«DOBBIAMO pensare a possibili forme di legalizzazione della droga. Penso alla marijuana, ma anche alla cocaina. È il grande tema che la comunità internazionale deve finalmente affrontare per trovare un approccio nuovo, più efficace, nella lotta al narcotraffico. E sottrarre alla mafia introiti enormi che alimentano la criminalità ». È Juan Manuel Santos, presidente della Colombia, tra i primi paesi al mondo nella produzione di cocaina, a lanciare la sfida epocale: riconsiderare le strategie globali dopo cinquant’anni di devastanti scontri con il narcotraffico. Un appello che la nuova Colombia vuole lanciare nei prossimi mesi alle Nazioni Unite. Incontriamo il presidente colombiano in visita al padiglione del suo Paese a Expo 2015, interamente dedicato alla straordinaria biodiversità della Colombia.

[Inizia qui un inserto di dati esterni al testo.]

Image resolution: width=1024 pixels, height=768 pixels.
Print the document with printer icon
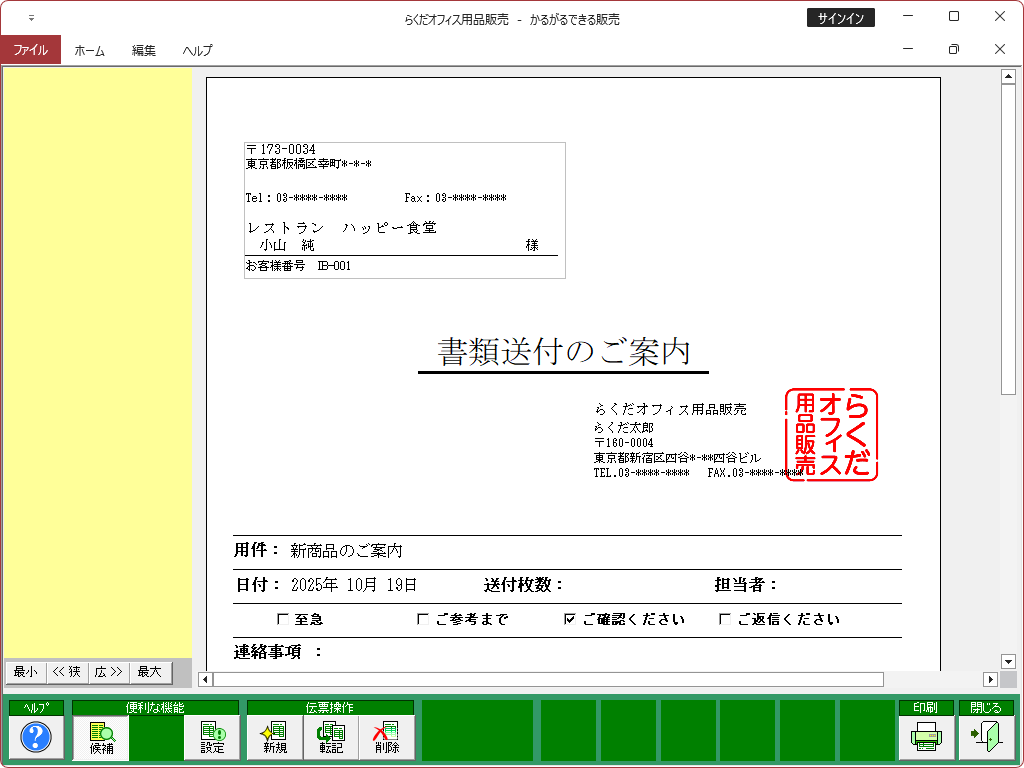tap(925, 738)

Un clima così fertile da rendere la Colombia, secondo la Fao, uno dei primi sette paesi al mondo per potenzialità agricole.
Presidente Santos, le potenzialità agricole della Colombia valgono per la frutta tropicale, il cacao e il caffè. Ma anche per la coca, da cui si estrae la cocaina.
«È vero. La Colombia è il primo esportatore mondiale di cocaina. Ho combattuto tutta la mia vita contro il narcotraffico. Come politico, come ministro e ora come presidente. Credo che il mio paese abbia pagato il prezzo più alto in questa guerra e che quindi abbia le carte in regola per parlare del tema e lanciare un appello a tutti i paesi».
Lei pensa a una legalizzazione che equipari l’uso di stupefacenti a quello dell’alcol o del tabacco?
«Non è una decisione che la Colombia può prendere da sola. È un problema che la comunità internazionale deve affrontare con linee d’azione condivise. Io penso in ogni caso che i contadini che le coltivano e i semplici consumatori non debbano essere perseguiti. Bisogna combattere, invece, i trafficanti. Come faccio a dire ai miei campesinos che non possono coltivare la marijuna se poi la stessa erba può essere venduta liberamente negli Stati Uniti?»
La guerra al narcotraffico passa anche attraverso la pacificazione nazionale. Come stanno andando i colloqui di pace all’Avana con le Farc?
«Sto facendo tutto il possibile per arrivare a una pace definitiva. Questo è il mio impegno. Il tempo stringe e dopo tre anni di colloqui siamo alla stretta finale, al momento più difficile. Ma sono ottimista. Abbiamo raggiunto l’accordo sulla partecipazione politica, sullo sviluppo rurale e il narcotraffico, sul ritorno alla vita civile. Stiamo restituendo le terre ai contadini che sono stati costretti ad abbandonarle. Nell’ultimo anno e mezzo 250 mila ettari sono già stati restituiti. E il piano continua».
Quale restano i nodi più difficile da risolvere?
«I temi della giustizia transizionale e del disarmo. Le Farc chiedono una amnistia totale per tutti i guerriglieri. Ma per noi questo è impensabile».
La Colombia è uno dei paesi latino-americani economicamente più solidi. Secondo uno studio di Capital Economics è la terza economia dell’America Latina, dopo il Brasile e il Messico.
«Certo. Il Pil è salito del 4,7% nel 2013 e del 6,4% nel primo semestre del 2014. L’attuale tasso di disoccupazione è il più basso degli ultimo dieci anni. Gli investimenti stranieri hanno raggiunto livelli storici. Ma le nostre potenzialità potrebbero veramente decollare se tornasse finalmente la pace ».